MORGANTOWN — A week ago, the NCAA announced a number of rule changes for men’s basketball, changes that are aimed at changing the way the game is played.

For the first time Bob Huggins, West Virginia’s veteran coach, was on the rules committee that debated the state of the game and what should and should not be done to make it better.

The most obvious rule, and the rule that probably will have the most effect on the way the game is played, is moving the 3-point line back from the collegiate distance of 20 feet, 9 inches to 22 feet, 1¾ inches, the same measurement used in international play. The 20-foot-9 distance has been in place since 2008 in NCAA men’s basketball.

Here are the stated reasons for making the changes they made:

• Making the lane more available for dribble/drive plays from the perimeter.

• Slowing the trend of the 3-point shot becoming too prevalent in men’s college basketball by making the shot a bit more challenging, while at the same time keeping the shot an integral part of the game.

• Assisting in offensive spacing by requiring the defense to cover more of the court.

Here are the other rules they have put forth for this season:

• The shot clock will be reset to 20 seconds after a field goal attempt hits the rim and the offensive team rebounds the ball in the front court.

• The use of instant replay can be conducted if a basket interference or goaltending call has been made during the last two minutes of the second half or the last two minutes of any overtime

• Allowing coaches to call live-ball timeouts in the last two minutes of the second half or of any overtime.

• Players will be assessed a technical foul and ejection if they use derogatory language aimed at an opponent regarding race, ethnicity, religion, gender, sexual orientation or disability.

Now, why 22-foot-1¾, rather than 22-foot-2, is the question for far greater minds than your storyteller here. But that’s what they did to try to discourage the reliance on 3-point shooting in today’s game while also giving more room to operate inside the line.

Some of the things the rules committee talked about but didn’t do were widening the lane — which would serve to make more room to drive and keep post players further from the basketball — change the block and charging rule, and do something about the “cylinder rule” that cuts back on defense.

They also discussed the NBA rule that allows a team that calls timeout to advance the ball to the hash mark in the front court rather than taking the ball out of bounds under the basket.

So what does Huggins think of this? And what does he see as the direction the game of college basketball has set out to follow?

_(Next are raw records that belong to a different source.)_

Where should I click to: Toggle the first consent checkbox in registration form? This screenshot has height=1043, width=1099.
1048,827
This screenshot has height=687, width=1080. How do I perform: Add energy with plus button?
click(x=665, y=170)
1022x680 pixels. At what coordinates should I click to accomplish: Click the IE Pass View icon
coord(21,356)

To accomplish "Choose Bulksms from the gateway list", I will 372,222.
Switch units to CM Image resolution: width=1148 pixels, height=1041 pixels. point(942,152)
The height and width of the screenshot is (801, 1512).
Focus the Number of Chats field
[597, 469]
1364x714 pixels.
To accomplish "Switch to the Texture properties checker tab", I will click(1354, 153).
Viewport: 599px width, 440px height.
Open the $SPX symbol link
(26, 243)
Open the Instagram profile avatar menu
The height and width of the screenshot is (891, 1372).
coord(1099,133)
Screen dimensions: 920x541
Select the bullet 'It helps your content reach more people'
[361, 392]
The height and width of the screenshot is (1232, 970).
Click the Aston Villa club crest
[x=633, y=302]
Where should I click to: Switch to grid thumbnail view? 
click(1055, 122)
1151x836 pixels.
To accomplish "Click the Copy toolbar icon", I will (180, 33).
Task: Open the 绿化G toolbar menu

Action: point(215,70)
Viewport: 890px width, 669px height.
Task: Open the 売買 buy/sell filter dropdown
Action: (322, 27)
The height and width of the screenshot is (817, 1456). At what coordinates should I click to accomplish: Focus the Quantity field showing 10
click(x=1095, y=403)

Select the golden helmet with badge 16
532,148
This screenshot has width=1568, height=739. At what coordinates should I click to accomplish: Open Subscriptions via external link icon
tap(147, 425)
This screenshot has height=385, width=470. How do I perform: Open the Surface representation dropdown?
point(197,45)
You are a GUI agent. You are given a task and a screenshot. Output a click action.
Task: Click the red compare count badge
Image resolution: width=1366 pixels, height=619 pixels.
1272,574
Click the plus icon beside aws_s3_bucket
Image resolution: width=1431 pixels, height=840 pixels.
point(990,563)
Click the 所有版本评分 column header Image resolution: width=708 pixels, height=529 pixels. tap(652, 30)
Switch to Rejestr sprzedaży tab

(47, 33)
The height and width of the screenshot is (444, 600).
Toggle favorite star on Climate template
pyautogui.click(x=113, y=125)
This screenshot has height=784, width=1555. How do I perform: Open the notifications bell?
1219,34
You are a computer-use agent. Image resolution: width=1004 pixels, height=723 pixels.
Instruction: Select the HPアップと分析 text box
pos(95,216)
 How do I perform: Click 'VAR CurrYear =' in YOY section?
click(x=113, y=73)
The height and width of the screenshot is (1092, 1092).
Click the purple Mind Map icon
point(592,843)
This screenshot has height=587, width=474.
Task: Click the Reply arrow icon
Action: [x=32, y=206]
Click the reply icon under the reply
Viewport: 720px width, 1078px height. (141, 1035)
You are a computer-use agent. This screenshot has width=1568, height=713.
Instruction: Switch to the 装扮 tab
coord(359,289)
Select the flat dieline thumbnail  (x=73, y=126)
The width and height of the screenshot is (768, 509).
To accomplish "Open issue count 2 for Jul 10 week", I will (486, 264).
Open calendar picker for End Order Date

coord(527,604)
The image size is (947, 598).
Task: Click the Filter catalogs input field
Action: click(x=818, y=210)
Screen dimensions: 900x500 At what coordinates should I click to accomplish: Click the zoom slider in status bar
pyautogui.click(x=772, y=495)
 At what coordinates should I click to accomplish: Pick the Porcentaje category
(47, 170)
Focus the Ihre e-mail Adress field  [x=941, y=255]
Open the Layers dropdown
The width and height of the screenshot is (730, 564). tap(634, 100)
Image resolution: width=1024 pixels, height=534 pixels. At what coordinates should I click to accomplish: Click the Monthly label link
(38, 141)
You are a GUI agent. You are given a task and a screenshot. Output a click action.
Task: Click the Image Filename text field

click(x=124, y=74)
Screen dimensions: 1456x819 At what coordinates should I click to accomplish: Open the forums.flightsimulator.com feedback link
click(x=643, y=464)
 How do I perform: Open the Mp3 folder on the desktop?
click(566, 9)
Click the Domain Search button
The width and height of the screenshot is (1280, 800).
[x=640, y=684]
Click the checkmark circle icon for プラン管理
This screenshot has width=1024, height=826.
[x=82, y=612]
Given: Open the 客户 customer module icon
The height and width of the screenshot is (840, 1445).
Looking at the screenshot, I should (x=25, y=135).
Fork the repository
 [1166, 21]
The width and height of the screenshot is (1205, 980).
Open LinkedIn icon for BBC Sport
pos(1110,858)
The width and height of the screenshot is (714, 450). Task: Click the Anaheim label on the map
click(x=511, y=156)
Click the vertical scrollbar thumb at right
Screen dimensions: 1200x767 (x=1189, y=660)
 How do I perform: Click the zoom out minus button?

Huggins has long felt the college game was trying to legislate post players out of the game, something he stands rigidly against. For that reason, he was glad they did not make the jump to widening the lane.

“My personal opinion is we’ve done enough things to deter post play,” he said. “I don’t think we want five jump shooters out there. We’re close to that now.”

He wants more diversity in the game, more shot blocking, more of a premium on rebounding.

“You think back and some of the greatest players in the game were post players, and now we’re in danger of taking them out of the game,” he said. “Don’t you think anyone would trade a jump shooter for Shaq? I think they probably would. For Kareem? They would. I don’t think we’ll ever have the era of the Russell, Chamberlain, Bellamy ... that deal.”

But there has to be a place for the big man.

It’s funny, though, that a West Virginia player had an early influence on the direction the game took, that being Kevin Pittsnogle when he played for John Beilein. The 6-foot-11 Pittsnogle came on the scene in 2003 and began bombing away from outside, shooting 3s at 47.6 percent as a freshman and finishing his career with 253 made 3s.

That’s still second on WVU’s all-time list behind Alex Ruoff.

“I’m sure he had some influence,” Huggins said of Pittsnogle’s ability to go outside and shoot 3s. “It comes down to both style and how the game ought to be played.”

The European game at that time was moving to a more wide open offense with a wider lane, and 3-point shots and Pittsnogle helped get American basketball to evolve in that direction.

Huggins doesn’t understand why we should go that way, however.

“I personally believe we invented the game, we wrote the rules for the game, we dominated the game worldwide. Why would we want to change?” he said.

Right now basketball has created its own style and it comes down to playing off ball screens.

“What’s the dominant play in basketball today? Ball screens. Who sets the ball screen? The center, that’s who. And what’s he do after he sets it, he rolls to the basket. It’s approximately 50 percent of most offenses,” Huggins said, noting how prevalent it’s been in the Golden State-Toronto NBA Finals.

“When we were in the same league with Rick Pitino, he’d put one guy in one corner, another in the other corner, set a ball screen and try to read where the help was coming from,” Huggins said.

The situation was, do you want to pick and roll or pick and pop? By moving the 3-point line back, it could influence more of the pick and roll play that increases the value of the bigger man.